Abrams was being considered to be Deputy Secretary of State under Rex Tillerson but was not chosen — something Abrams first blamed on President Donald Trump’s “thin skin” after the president learned details about Abrams’ criticism of him during the campaign, CNN reported in early February.
“The President found out about Abrams’ outspokenness against Trump after meeting with him on Tuesday to consider him for the position, which would have made him Secretary of State Rex Tillerson’s deputy,” CNN reported.”The meeting went well, but Trump could not get past Abrams’ past criticism, the sources said.”
“Another Republican source with knowledge of what happened said Abrams would not get the job because of ‘Donald Trump’s thin skin and nothing else,’” CNN reported.

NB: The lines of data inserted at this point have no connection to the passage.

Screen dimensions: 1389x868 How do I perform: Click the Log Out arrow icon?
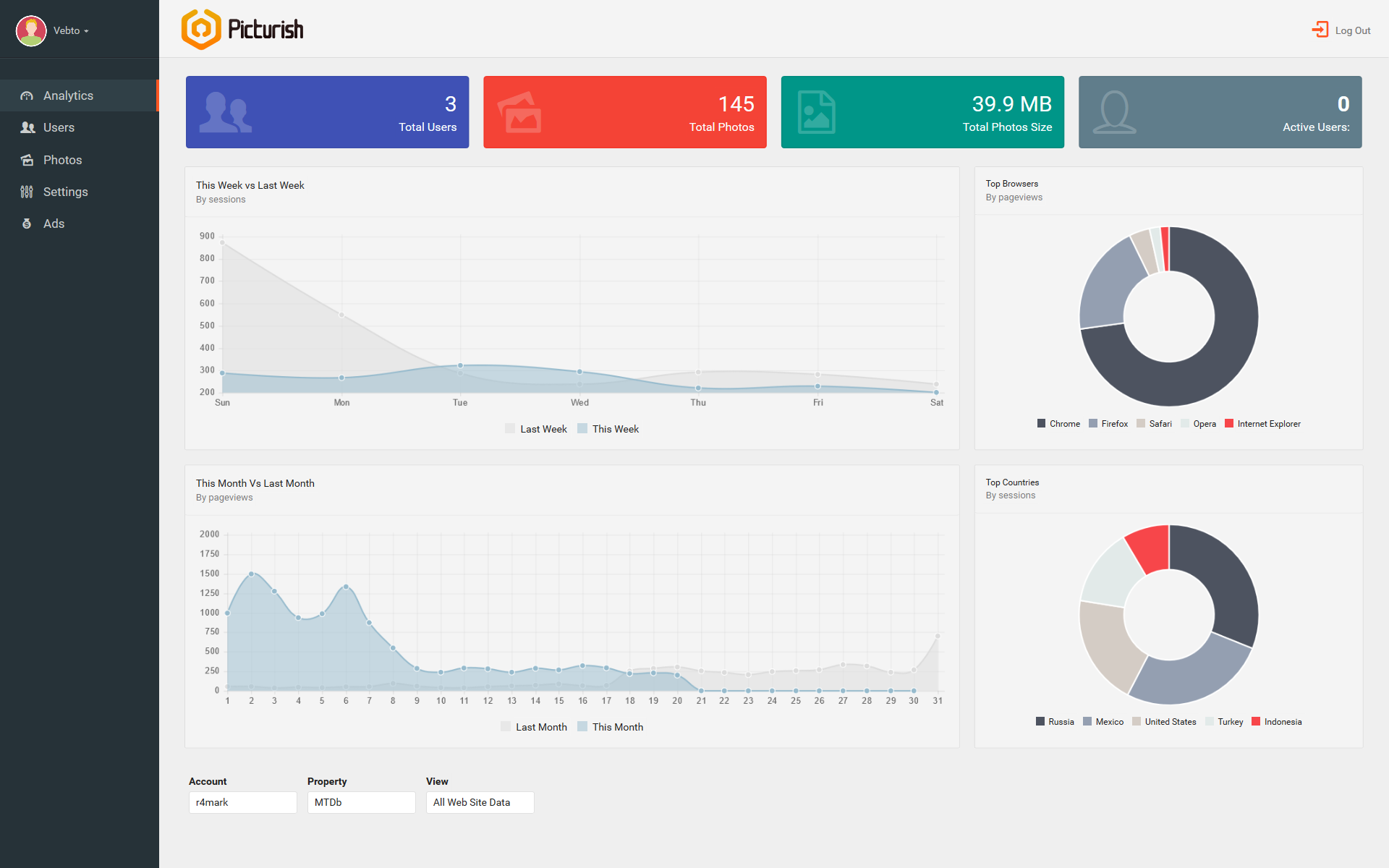(1320, 30)
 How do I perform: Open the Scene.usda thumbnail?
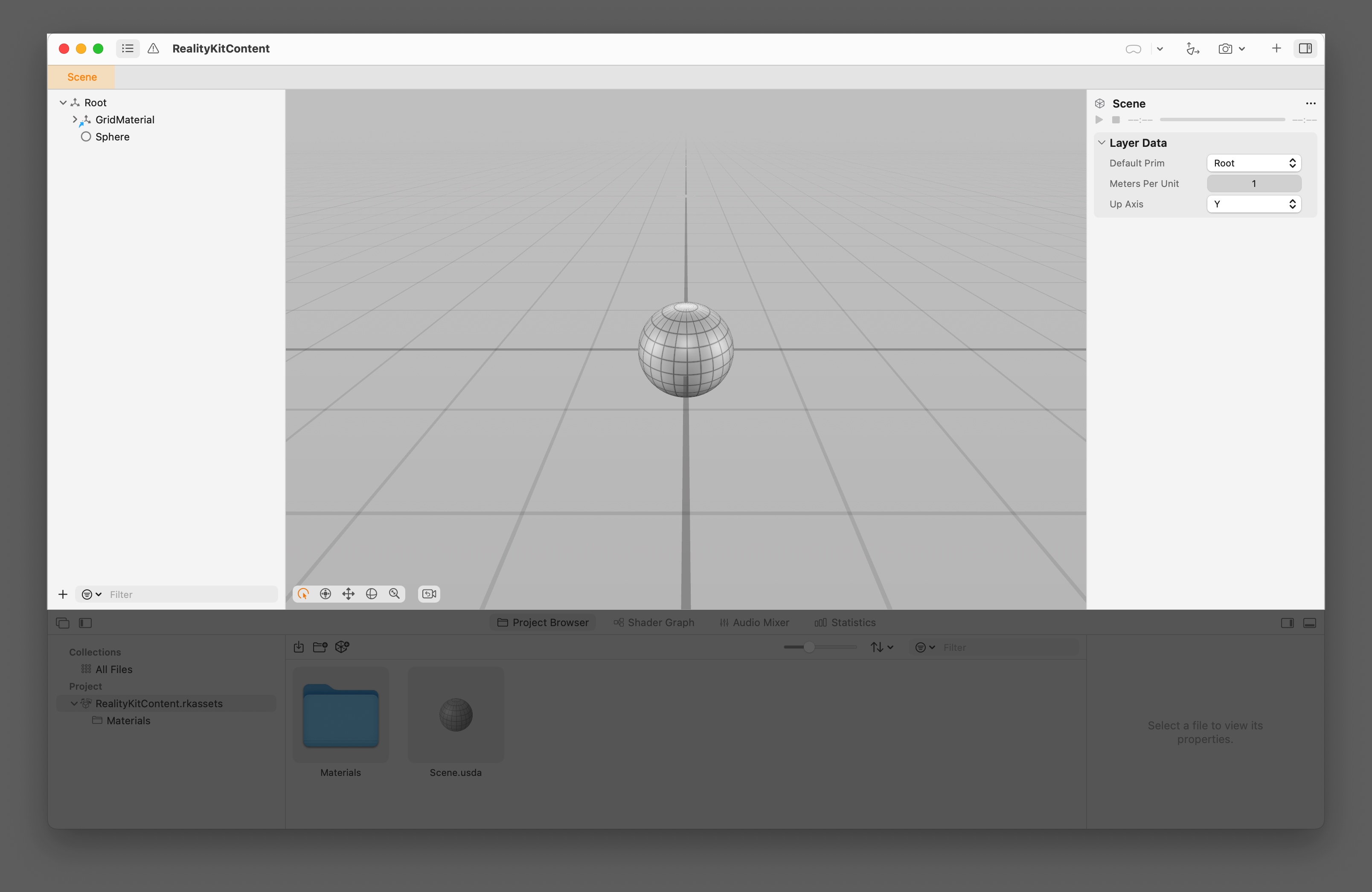[x=455, y=715]
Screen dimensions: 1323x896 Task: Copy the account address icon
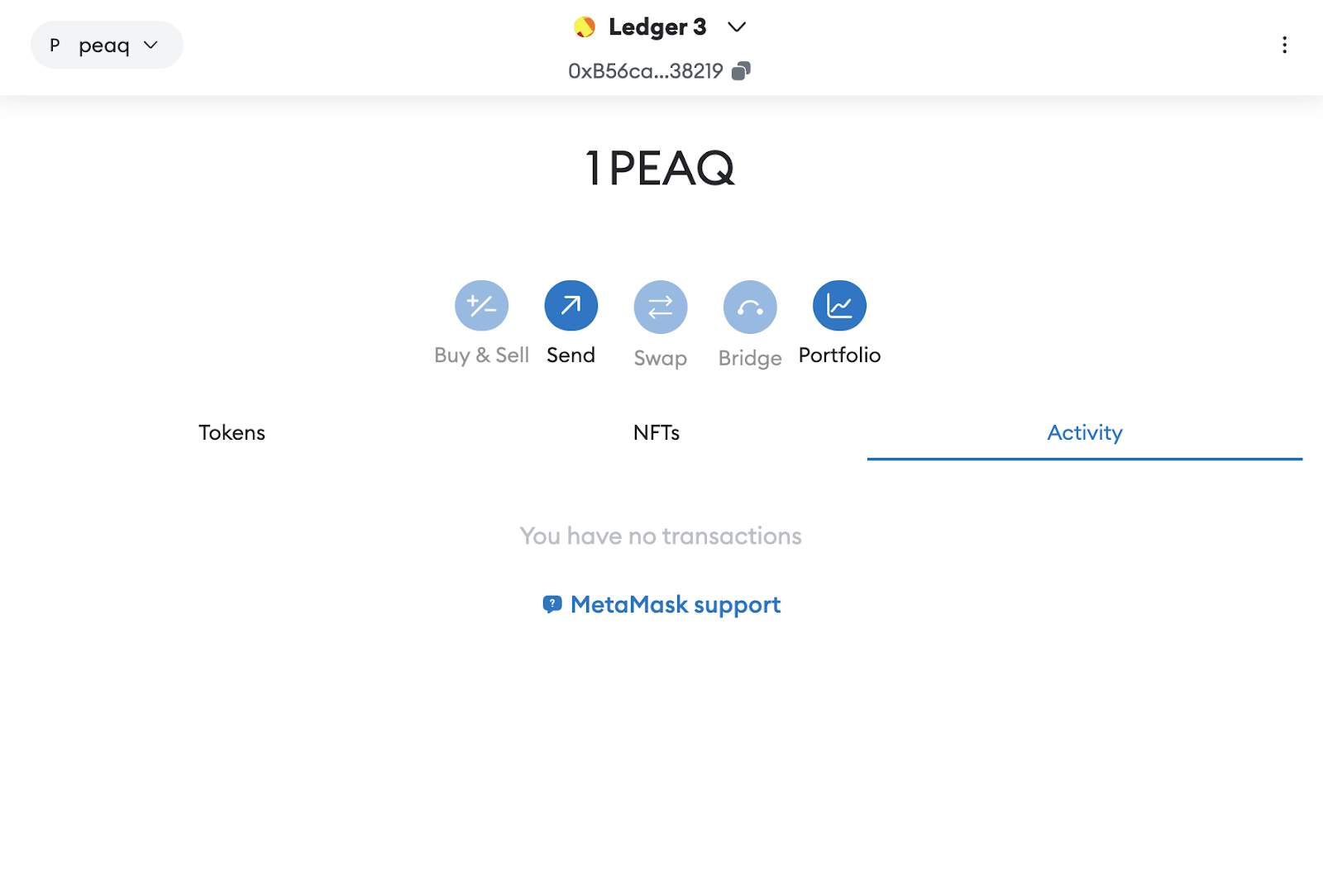740,71
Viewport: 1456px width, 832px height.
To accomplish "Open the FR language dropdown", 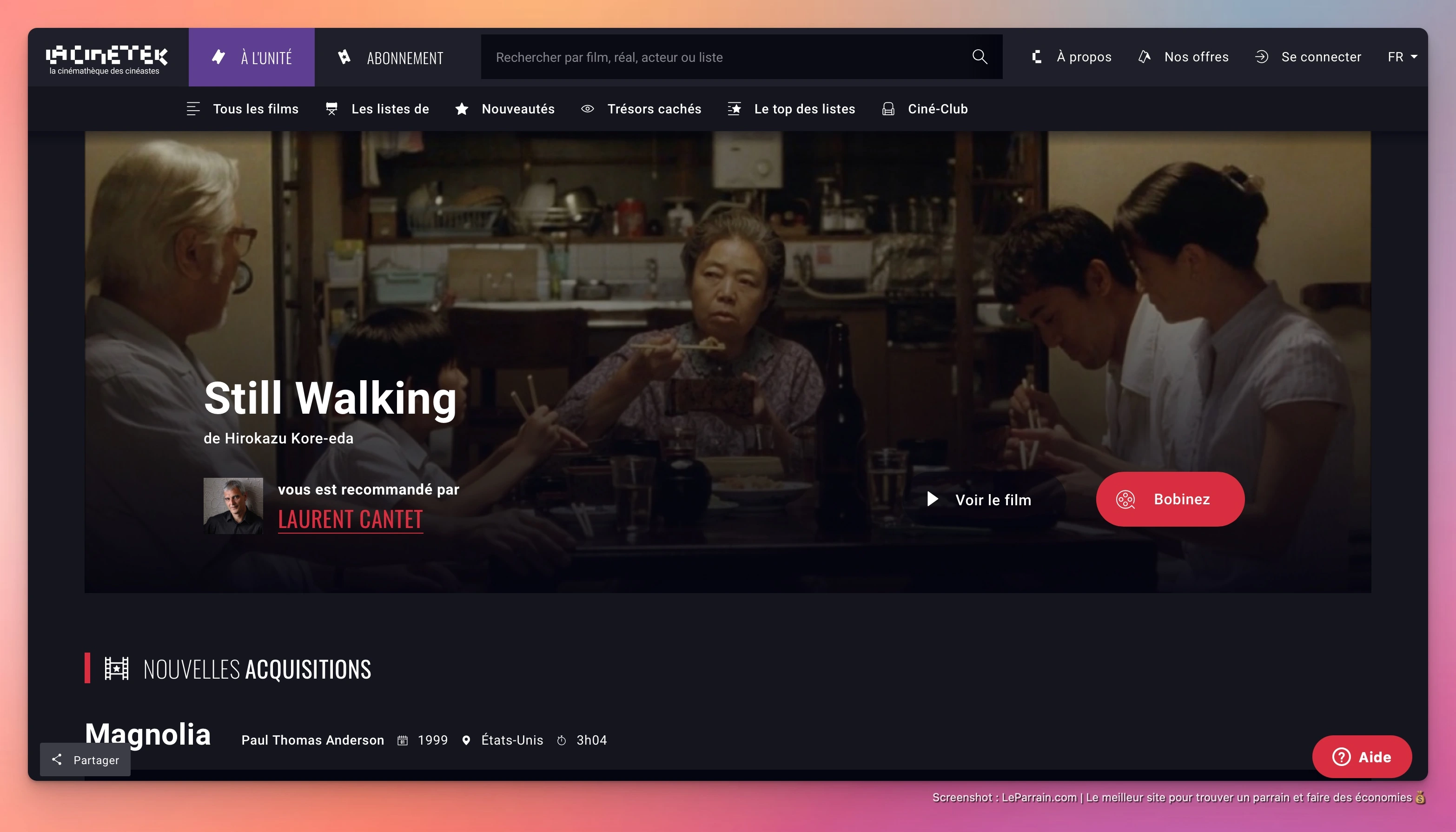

In May of 2016, Abrams wrote in the Weekly Standard:
Republicans who oppose Trump need to keep making the arguments that candidates like Rubio and Cruz and Bush made this year unsuccessfully. It didn’t work this time but it can work next time, when voters see Trump collapse—and when they see an increasingly dangerous world and a Clinton administration wedded to a bloated federal government as the solution to every problem. Next time, in 2020, we’ll have had 12 years of Obama and Clinton, Hillary will be in her mid-seventies, Trump will be gone, and a new generation of Republican leaders like Rubio and Cruz and Ryan and Cotton and Haley and Sasse will still be in their forties.
But just days after the CNN report, Abrams blamed Bannon for his lost opportunity.
“The only person on the White House staff that I know was opposed to my being hired was Steve Bannon, so that’s my guess,” Abrams told CNN’s Erin Burnett in a Feb. 14 interview. “It’s a guess.”
But Abrams had other critics. In a Breitbart News exclusive also published in February, Sen. Rand Paul (R-KY) said he would oppose Abrams’ nomination to the State Department post.
“In a country of 300 million people, surely there are reasonable foreign policy experts who have not been convicted of deceiving Congress and actually share the President’s foreign policy views,” Paul wrote in an excerpt of the op-ed that was published in Rare and obtained by Breitbart News ahead of its release.
“Tillerson tried to convince Trump to make Abrams his deputy despite the criticism because he felt he needed his foreign policy experience, according to multiple sources,” CNN reported back in February. “White House Chief of Staff Reince Priebus and senior adviser Jared Kushner also strongly supported Abrams and urged Trump to reconsider, the sources said.”
In Monday’s Politico piece the correspondent refers to the “West Wing ideological war” and Abram’s “delight” that some in the White House are “picking sides against Bannon.”
“Having served in the George W. Bush administration and under Ronald Reagan before that, Abrams probably would have been waging those internal battles himself had Trump not overruled Tillerson at Bannon’s behest,” Politico reported.
Bannon has said his stepping away from the permanent seat on the NSC was planned to take place when his work on the council was complete.
“Susan Rice operationalized the NSC during the last administration,” Bannon said in a statement. “I was put on to ensure that it was de-operationalized.”
“General [H.R.] McMaster has returned the NSC to its proper function,” Bannon said, referring to Trump’s National Security Adviser.
“As for his own future with Trump, Abrams teased that it may still be in front of him, depending on how things shape up with Bannon and Kushner, the latter of whom he kept going out of his way to praise,” Politico reported.
The Politico correspondent also added some color to his description of Abrams when he spoke about Bannon.
“A giant smile spreads across his face at the thought of Bannon being forced out of the White House completely,” the Politico correspondent wrote.